■ Data extract:

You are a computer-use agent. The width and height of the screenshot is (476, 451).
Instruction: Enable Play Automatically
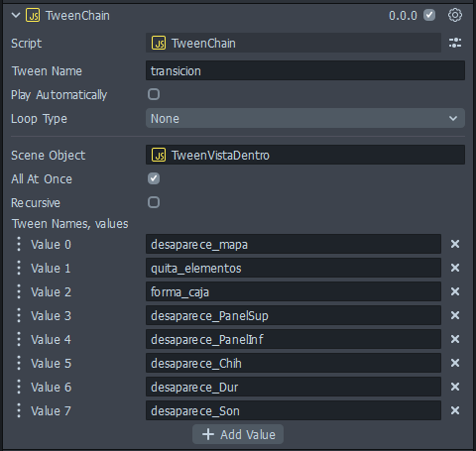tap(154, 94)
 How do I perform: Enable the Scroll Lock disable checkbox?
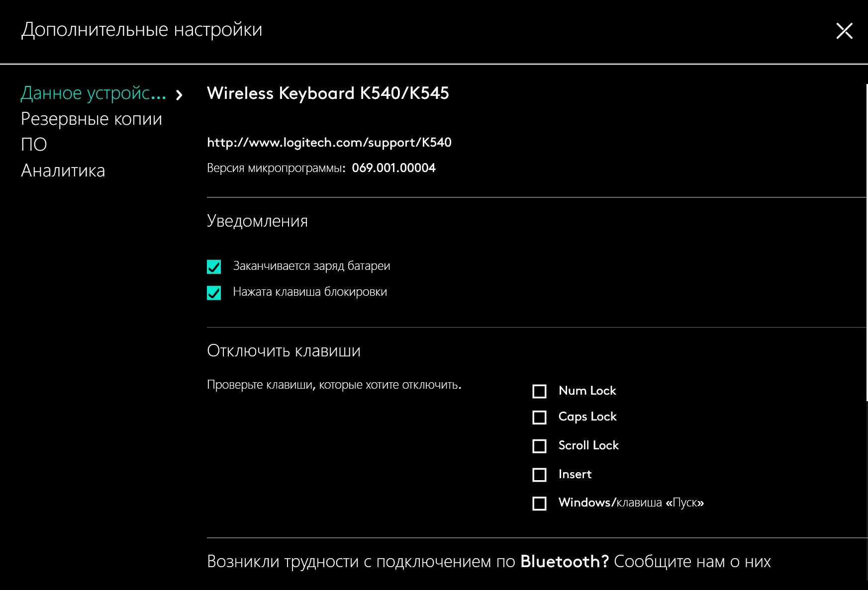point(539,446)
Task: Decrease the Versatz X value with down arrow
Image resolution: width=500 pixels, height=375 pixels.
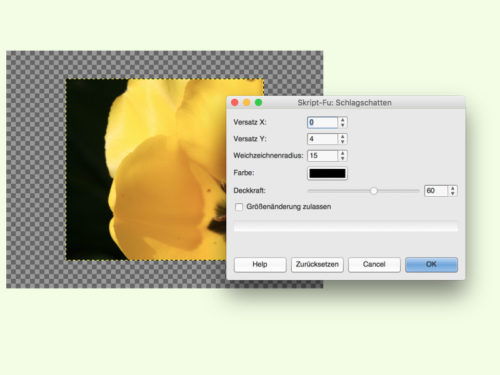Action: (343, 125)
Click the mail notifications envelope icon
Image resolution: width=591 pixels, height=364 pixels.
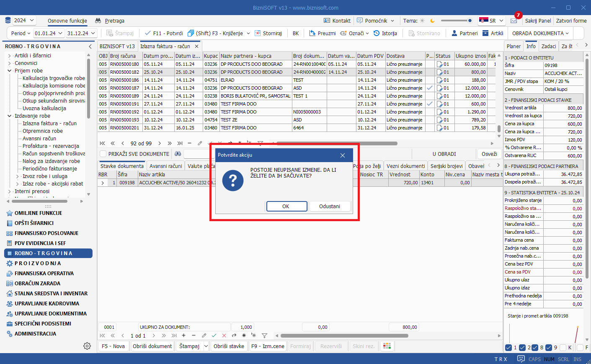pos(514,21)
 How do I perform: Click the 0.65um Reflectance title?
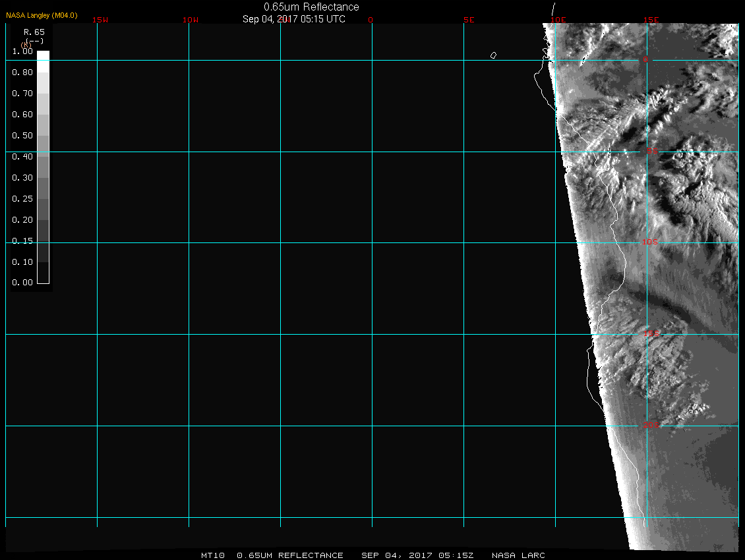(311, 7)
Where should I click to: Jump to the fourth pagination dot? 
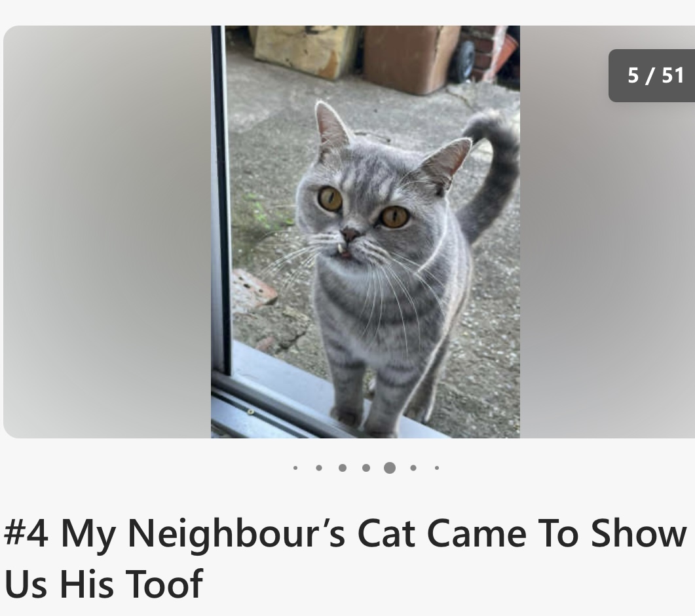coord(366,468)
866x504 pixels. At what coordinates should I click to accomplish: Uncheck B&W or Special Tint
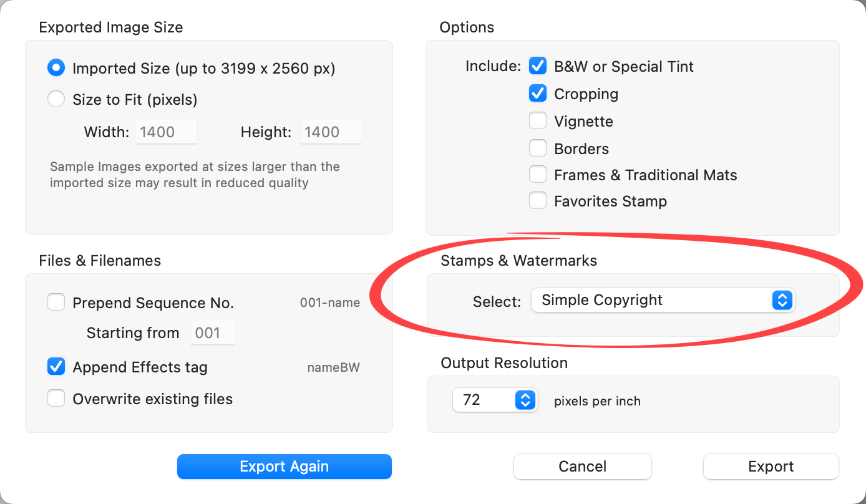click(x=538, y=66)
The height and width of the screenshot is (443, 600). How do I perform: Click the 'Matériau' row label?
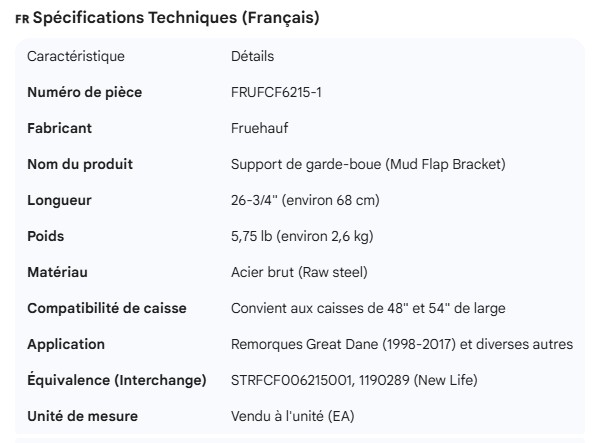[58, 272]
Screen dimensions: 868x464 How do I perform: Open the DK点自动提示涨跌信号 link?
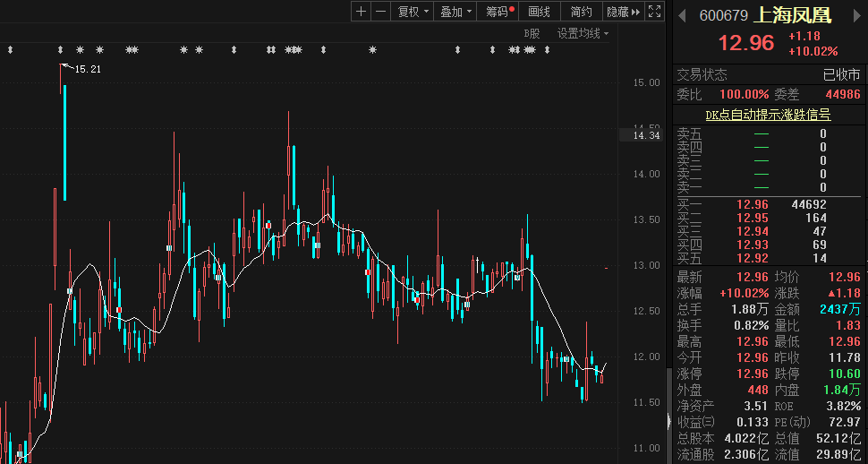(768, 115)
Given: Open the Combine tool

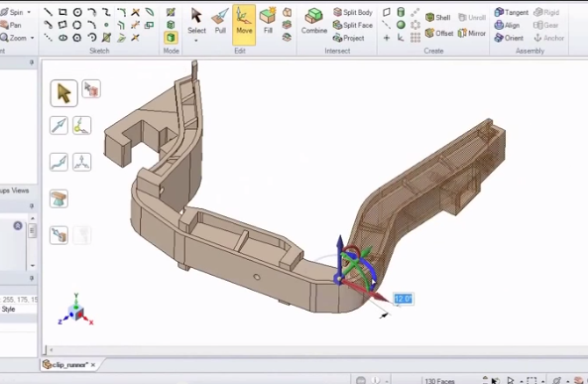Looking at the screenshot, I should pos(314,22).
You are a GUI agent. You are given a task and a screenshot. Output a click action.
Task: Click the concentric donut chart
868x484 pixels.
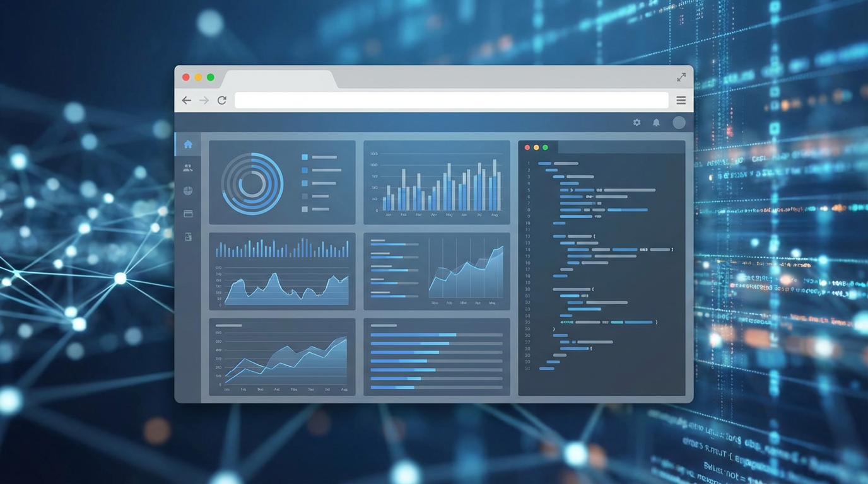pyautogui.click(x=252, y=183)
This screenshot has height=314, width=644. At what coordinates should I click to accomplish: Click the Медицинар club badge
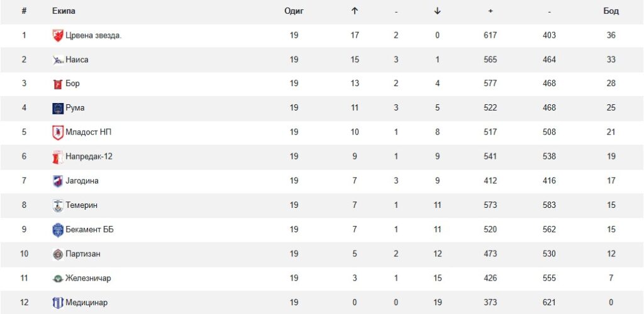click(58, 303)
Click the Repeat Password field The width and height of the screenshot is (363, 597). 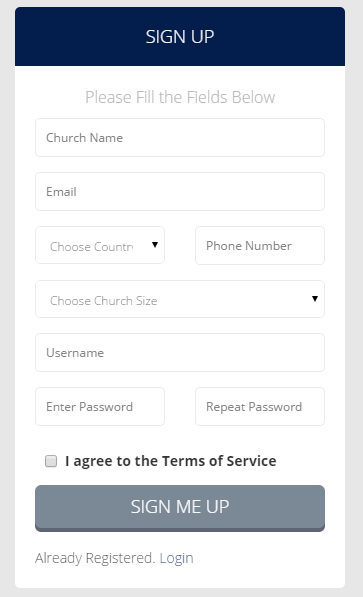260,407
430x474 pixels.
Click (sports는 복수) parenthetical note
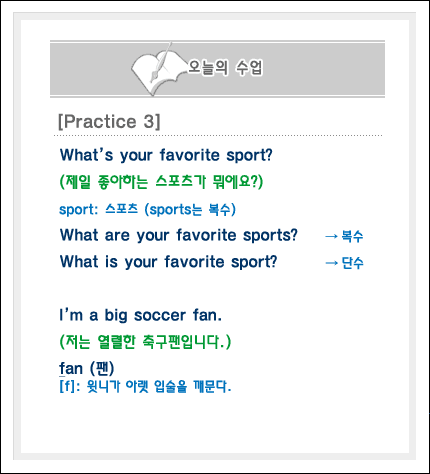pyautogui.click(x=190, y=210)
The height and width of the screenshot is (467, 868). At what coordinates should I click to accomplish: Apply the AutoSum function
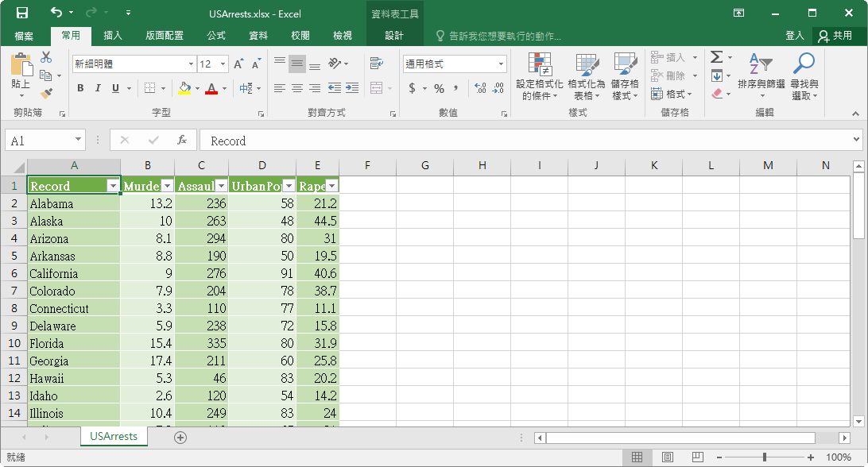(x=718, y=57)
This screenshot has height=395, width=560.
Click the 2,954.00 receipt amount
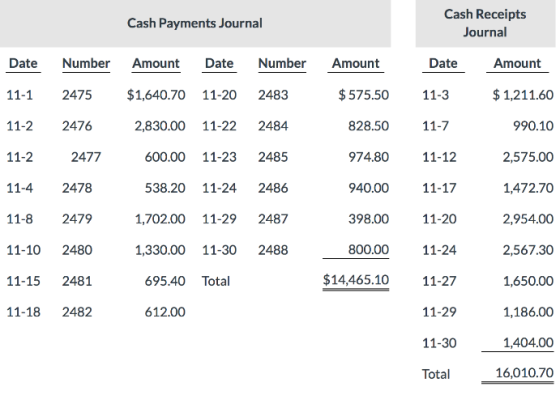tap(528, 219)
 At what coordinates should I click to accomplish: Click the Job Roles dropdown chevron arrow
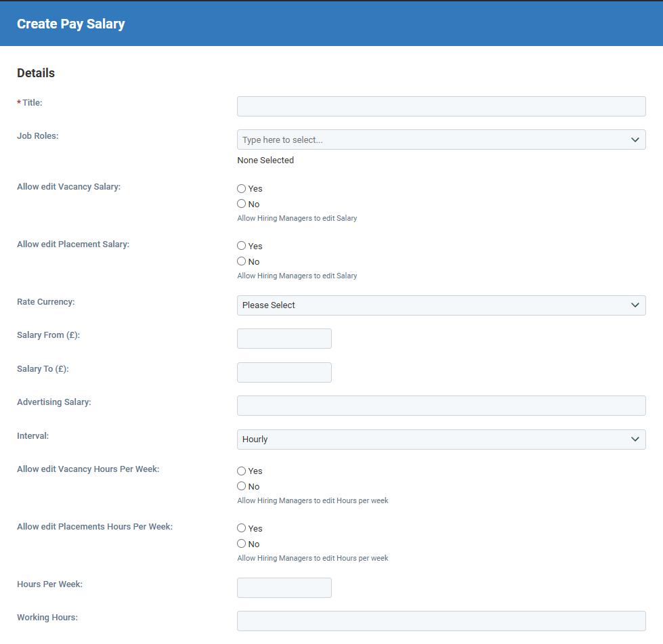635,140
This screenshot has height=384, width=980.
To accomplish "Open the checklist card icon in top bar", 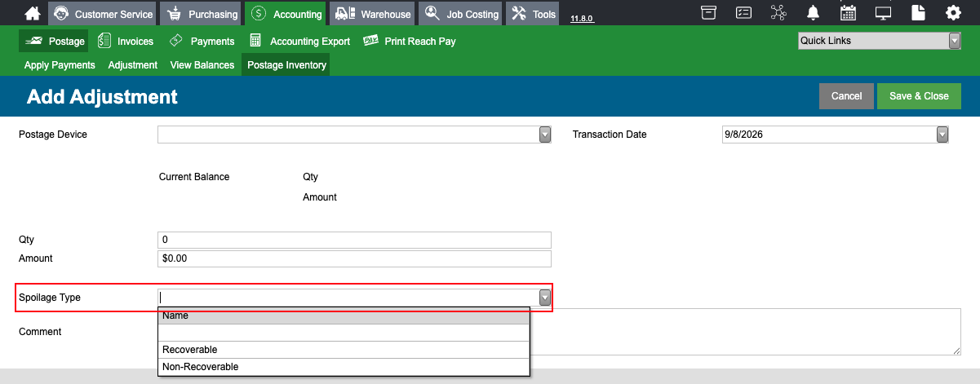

■ Your objective: In the entries above, find the line containing "430x474 pixels." and the line containing "This screenshot has height=395, width=560.", then copy both and every line between them exactly, without any picture.

■ Answer section:
430x474 pixels.
Click (sports는 복수) parenthetical note
pyautogui.click(x=190, y=210)
The height and width of the screenshot is (467, 868). At what coordinates should I click to accomplish: Apply the AutoSum function
(x=718, y=57)
This screenshot has height=395, width=560.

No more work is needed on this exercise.